_How to complete this task_
Note each line of the entries that includes "text". Then copy those lines.

_Dataset extract_
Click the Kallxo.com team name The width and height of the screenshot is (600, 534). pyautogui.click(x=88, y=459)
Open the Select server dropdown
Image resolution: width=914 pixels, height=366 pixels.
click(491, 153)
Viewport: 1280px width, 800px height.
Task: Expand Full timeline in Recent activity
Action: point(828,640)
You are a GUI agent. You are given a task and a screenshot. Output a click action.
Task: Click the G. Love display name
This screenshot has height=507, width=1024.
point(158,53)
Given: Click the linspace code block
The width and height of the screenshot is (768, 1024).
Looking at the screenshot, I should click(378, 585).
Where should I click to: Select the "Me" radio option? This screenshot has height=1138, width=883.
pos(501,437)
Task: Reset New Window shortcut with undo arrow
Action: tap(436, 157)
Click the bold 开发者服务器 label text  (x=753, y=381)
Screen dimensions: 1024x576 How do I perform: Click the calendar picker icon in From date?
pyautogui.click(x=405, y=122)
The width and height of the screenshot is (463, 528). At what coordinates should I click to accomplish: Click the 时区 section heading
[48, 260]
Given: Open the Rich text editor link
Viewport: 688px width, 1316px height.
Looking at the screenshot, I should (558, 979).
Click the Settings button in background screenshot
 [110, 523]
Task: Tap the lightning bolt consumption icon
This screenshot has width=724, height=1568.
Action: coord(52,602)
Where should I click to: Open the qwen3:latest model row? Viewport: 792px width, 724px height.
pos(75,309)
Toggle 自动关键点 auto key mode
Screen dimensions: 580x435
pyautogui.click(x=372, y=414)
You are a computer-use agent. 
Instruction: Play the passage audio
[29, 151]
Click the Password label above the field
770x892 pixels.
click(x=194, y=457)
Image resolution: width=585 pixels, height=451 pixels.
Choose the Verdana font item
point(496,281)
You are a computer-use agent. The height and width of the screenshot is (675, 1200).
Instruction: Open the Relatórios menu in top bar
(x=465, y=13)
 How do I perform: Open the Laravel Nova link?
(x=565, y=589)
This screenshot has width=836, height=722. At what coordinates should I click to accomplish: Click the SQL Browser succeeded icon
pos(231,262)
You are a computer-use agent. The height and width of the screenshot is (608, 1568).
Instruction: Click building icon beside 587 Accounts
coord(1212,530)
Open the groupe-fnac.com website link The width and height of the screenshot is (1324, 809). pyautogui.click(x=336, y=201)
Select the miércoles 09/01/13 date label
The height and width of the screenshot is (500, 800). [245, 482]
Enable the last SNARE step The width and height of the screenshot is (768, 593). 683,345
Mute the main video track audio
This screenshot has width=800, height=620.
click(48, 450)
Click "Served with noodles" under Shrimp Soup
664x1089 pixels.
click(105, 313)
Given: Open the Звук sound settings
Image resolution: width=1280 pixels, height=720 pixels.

_Reply to the exercise_
Click the bold 开发者服务器 label text  (x=753, y=381)
Given: Open the Rich text editor link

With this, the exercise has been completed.